Он двигался на автопилоте сквозь пышущий зноем воздух летнего города. Его выпотрошенная до последнего атома телесная оболочка пронизывала плотную людскую толчею. Удар был настолько силён (хотя где-то в глубине души он ждал его, не так ли?), что в миг сорвал его с привычной жизненной орбиты и зашвырнул в бездну невозможного. Хрустнула скорлупа внутреннего повседневного мирка, частица за частицей формировавшегося им на протяжении сорока пяти лет. Впереди был тупик, стена, за которой не было ничего. И никогда уже не будет.
Две недели. Срок, отпущенный ему жестокой судьбой. Рак. Последняя стадия. Какая-то вялотекущая форма, до сих пор почти не дававшая о себе знать. Он никогда не жаловался на здоровье и старательно избегал врачей, а редкие приступы гастрита переносил молча, втайне от жены и близких, справедливо считая, что повышенное внимание к своему здоровью — верный признак приближающейся старости. Так же скрыл он ото всех и появившиеся пару лет назад боли в пояснице. Однако в последнее время боли усилились настолько, что без медицинского вмешательства он уже обойтись не мог. Анализы показали, что метастазы уже оплели ядовитой сетью весь организм и успели поразить жизненно важные органы. Всё, конец.

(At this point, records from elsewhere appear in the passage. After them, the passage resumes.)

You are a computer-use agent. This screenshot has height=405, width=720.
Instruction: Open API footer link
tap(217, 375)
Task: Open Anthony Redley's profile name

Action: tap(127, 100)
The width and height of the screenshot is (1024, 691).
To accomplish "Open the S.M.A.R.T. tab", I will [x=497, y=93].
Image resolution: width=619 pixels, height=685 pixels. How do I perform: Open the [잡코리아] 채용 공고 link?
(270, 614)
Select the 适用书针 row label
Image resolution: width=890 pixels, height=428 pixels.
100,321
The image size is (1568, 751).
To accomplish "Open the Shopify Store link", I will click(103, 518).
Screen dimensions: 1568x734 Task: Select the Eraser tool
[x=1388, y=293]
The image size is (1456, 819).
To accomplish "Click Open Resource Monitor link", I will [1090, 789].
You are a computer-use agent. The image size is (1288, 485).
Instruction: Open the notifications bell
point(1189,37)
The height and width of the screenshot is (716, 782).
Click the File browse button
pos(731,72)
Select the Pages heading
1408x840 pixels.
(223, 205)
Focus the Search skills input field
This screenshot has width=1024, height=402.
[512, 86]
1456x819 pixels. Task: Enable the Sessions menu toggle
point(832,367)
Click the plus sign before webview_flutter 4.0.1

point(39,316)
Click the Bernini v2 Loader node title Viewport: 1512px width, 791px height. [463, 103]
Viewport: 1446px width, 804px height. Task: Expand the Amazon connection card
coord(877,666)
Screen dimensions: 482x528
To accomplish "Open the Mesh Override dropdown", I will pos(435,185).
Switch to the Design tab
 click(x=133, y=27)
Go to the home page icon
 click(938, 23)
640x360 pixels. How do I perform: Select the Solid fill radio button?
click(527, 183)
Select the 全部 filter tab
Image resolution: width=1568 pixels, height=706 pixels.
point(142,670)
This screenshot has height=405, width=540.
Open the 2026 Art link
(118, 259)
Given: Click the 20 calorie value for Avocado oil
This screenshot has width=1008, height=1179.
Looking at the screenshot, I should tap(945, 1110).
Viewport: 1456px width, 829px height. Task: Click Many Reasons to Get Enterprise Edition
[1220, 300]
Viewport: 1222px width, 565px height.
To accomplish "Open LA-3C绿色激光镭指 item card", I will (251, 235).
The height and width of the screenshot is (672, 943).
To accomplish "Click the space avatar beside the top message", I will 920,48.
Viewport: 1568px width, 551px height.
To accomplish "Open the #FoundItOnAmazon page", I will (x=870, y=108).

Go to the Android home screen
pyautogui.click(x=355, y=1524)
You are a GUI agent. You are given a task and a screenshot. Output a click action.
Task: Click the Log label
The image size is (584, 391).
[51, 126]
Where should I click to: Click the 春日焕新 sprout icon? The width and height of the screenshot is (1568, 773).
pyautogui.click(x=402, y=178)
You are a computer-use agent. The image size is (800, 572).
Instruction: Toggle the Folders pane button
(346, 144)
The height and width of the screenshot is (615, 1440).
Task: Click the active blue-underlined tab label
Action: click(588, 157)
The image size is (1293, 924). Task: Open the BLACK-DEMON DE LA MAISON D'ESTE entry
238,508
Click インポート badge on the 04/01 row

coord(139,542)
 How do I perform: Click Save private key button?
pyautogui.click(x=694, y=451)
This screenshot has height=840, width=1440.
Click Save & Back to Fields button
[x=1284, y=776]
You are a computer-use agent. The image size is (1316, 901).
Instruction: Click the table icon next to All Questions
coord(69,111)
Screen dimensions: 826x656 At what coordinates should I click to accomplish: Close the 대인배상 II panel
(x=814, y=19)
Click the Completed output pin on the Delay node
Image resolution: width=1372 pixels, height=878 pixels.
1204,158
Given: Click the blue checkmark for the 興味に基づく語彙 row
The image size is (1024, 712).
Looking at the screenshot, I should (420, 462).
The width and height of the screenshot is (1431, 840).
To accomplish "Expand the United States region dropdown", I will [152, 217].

Он не помнил, как добрался домой. Как сунул в рот таблетку фенобарбитала и забылся в тяжёлом сне без сновидений.
Вечером, когда вернулась с работы жена, он ей ничего не сказал. Не смог.
Осознание страшной участи пришло только на следующий день. Неимоверная тяжесть навалилась вдруг на него, скрутила, сдавила, объяла чёрным беспросветным мраком. Обезумевший от горя, он метался по квартире, сшибал по пути стулья, сметал цветочные горшки с подоконников, в кровь разбивал кулаки о бетонные стены. Страстное желание жить, поднявшееся из глубин его существа, рождало в душе бурное сопротивление той жуткой, безысходной действительности, которую ему навязали помимо его воли. Он не хотел принимать её, яростно гнал прочь, убеждал себя, что всё это — не более чем кошмарный сон, что стоит лишь захотеть — и он проснётся, сильным, здоровым, живым. Но рассудок твердил другое: это правда, жестокая явь, и никакой самообман здесь уже не поможет. Самообман бессилен против судьбы. Против рока. Против рака.
Почему, почему это случилось именно с ним? Ведь есть же сотни, тысячи, миллионы других людей, которых чаша сия минует, и они, как ни в чём не бывало, будут продолжать жить — уже после его ухода. Какая дикая, чудовищная несправедливость!
Бессилие… Полное бессилие — вот что он испытывал в эти часы. Он мог стенать и биться головой о стену сколько угодно, но изменить судьбу уже был не в силах. Это была чёрная, жирная точка, поставленная на его жизни. В конце его жизни. А конец уже не за горами: каких-нибудь две недели — и тьма навеки сомкнётся над ним, засосёт в своё ненасытное нутро. Он знал: там уже не будет ничего. И это было самым невыносимым.
Он чувствовал на своём лбу клеймо с пылающими словами «Возврату не подлежит». Клеймо смерти.
Он не мог оставаться в четырёх стенах: слишком они давили на него. Сунув ноги в сандалии, он быстро вышел на улицу. Прямо к дому примыкал небольшой лесок, безлюдный в этот будний пасмурный день. Над самыми кронами, едва не задевая их, плыли набухшие от дождевой влаги сизо-серые облака. Ветер рвал листву с деревьев, гнал обрывки газет и полиэтиленовые бутылки из-под газировки по гравию пустынных аллей, закручивал в крохотные смерчи дорожную пыль, песок, мелкие сучья и ветви. Погода явно не располагала к прогулкам. Но ему, отмеченному печатью грядущего конца, лучшего и желать было нельзя: природа дышала в унисон с его собственной мятущейся душой.